Wherever the string "plus" turns up in the data, copy the whole line.

(Collected data entries)
Content starts

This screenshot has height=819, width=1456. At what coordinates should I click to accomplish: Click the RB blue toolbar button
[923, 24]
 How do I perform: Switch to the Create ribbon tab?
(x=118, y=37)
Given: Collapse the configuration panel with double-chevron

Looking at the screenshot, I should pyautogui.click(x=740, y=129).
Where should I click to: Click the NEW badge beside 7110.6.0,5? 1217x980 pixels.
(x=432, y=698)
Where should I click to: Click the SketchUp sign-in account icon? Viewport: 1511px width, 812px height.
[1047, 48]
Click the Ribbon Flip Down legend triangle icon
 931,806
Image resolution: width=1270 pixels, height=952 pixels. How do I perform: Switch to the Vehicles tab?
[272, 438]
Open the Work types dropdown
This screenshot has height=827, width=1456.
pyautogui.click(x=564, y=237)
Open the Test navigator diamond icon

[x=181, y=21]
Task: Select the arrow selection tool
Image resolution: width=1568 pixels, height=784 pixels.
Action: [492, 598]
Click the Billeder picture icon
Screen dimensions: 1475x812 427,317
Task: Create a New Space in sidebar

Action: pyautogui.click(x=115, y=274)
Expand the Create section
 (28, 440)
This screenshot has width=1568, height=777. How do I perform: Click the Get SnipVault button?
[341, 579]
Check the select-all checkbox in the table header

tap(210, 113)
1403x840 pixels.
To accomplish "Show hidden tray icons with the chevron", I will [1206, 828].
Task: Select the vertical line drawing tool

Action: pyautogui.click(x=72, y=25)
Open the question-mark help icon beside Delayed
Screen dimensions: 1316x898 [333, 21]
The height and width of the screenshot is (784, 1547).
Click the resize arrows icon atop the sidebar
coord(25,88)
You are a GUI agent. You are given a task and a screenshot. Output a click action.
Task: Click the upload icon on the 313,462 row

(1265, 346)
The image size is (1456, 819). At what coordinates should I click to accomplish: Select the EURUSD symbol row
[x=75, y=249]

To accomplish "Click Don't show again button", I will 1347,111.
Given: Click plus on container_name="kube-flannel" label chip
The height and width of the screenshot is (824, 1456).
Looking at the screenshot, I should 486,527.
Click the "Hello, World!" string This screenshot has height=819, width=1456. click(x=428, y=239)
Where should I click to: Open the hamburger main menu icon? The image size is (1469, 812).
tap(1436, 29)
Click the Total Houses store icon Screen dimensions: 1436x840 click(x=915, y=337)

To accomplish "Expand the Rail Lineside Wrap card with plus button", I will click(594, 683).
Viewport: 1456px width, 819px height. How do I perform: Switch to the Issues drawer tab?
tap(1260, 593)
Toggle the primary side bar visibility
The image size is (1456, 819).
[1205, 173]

Content ends

YOUR RESPONSE |
Given: Click plus on container_name="kube-flannel" label chip
To accomplish "Expand the Rail Lineside Wrap card with plus button", I will click(594, 683).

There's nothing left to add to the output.